Implement Salesforce OAuth for Pardot
Learning Objectives
After completing this unit, you’ll be able to:
- Provide the information you need to implement OAuth.
- Implement a basic OAuth web server flow to authenticate to the Pardot API.
Gather Important Information
Now that you have a connected app, let’s gather some important information you need to finish setting up authentication.
- Connected App Consumer Key: A unique identifier for your connected app.
- Connected App Consumer Secret: A password for the connected app.
- Business Unit IDs: Because a Salesforce org can have multiple business units, the ID routes the API request to the correct business unit. You need the ID even if you have only one business unit.
- Salesforce User: A Salesforce user with SSO enabled for Pardot.
Since all this information is sensitive, carefully consider how to securely share these details with other team members.
And depending on your permissions, you might need your Salesforce admin to gather this information for you. Here’s how.
To find your consumer key and secret, have a Salesforce admin follow these steps.
- From Salesforce Setup, in the Quick Find box, enter
App Manager, and then select App Manager. - Go to your connected app and select View.
- Copy your consumer key.
- Reveal and copy your consumer secret.
Next, you need your Pardot business unit ID. To find it, have a Salesforce admin follow these steps:
- From Salesforce Setup, in the Quick Find box, enter
Pardot, and then select Pardot Account Setup. - Copy the business unit ID you want to use.

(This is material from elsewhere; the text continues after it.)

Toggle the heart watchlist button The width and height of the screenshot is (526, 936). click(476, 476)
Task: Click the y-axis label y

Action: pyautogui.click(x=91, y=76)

NOTE: You need a Salesforce admin to get the consumer key and secret, but a Marketing Admin can help you find the Pardot business unit ID in Marketing Setup if necessary.
Now, choose a user for the integration. This user authenticates to the Pardot API. We recommend that you create a unique user for each specific app integration. The user must be SSO-enabled and have access to Pardot. Have their credentials handy before you move on to the next step.
Implement OAuth Flow
Now it’s time to dig into your integration and implement your chosen OAuth flow. In this module, we use the web server flow, but you should use the flow that works best for your use case.
We cover the implementation process in detail in this unit, but you can also check it out in this video.
First, you need your integration’s code to direct the user to the Salesforce OAuth authorization endpoint:https://login.salesforce.com/services/oauth2/authorize?response_type=code&client_id=CLIENT_ID&redirect_uri=https://my.example.com/myapp
- Replace
CLIENT_IDwith your connected app consumer key. - Replace
https://my.example.com/myappwith your redirect URI.
If the integration user doesn't have an active session, they’re prompted to log into Salesforce.
After the user has logged in and allowed the app, Salesforce redirects you to the redirect_uri passed in to the authorization endpoint: https://my.example.com/myapp?code=<CODE>
Your server-side code exchanges this code for an access token by making a POST request to the Salesforce OAuth token endpoint, like this:
POST /services/oauth2/token HTTP/1.1 Host: login.salesforce.com Content-type: application/x-www-form-urlencoded grant_type=authorization_code& code=<CODE>& client_id=<CLIENT_ID>& client_secret=<CONSUMER_SECRET>& redirect_uri=https://my.example.com/myapp
After Salesforce validates the connected app credentials and authorization code, the endpoint responds with an access token:
{
"Access_token": "<ACCESS TOKEN>",
"signature": "<SIGNATURE>",
"instance_url": "https://example.salesforce.com",
"id": "https://login.salesforce.com/id/00000000000/0000000000",
"token_type": "Bearer",
"issued_at": "1558553873237"
}
The access token can be used to make calls to the Pardot API. The code was exchanged for the access token on the server side and not from the user’s browser. Because of how the code was exchanged, there's no opportunity for malicious JavaScript to steal the access token.
Access tokens expire after a while. If you want your app to continue making calls on behalf of the API user after the user’s session is done, the app needs to get new, unexpired tokens without user action. To do so, the app can use a refresh token. Learn more about refresh tokens in the Salesforce Help article OAuth 2.0 Refresh Token Flow.
You’ve implemented Salesforce OAuth! Now you can start using Pardot APIs to extend Pardot’s capabilities—securely.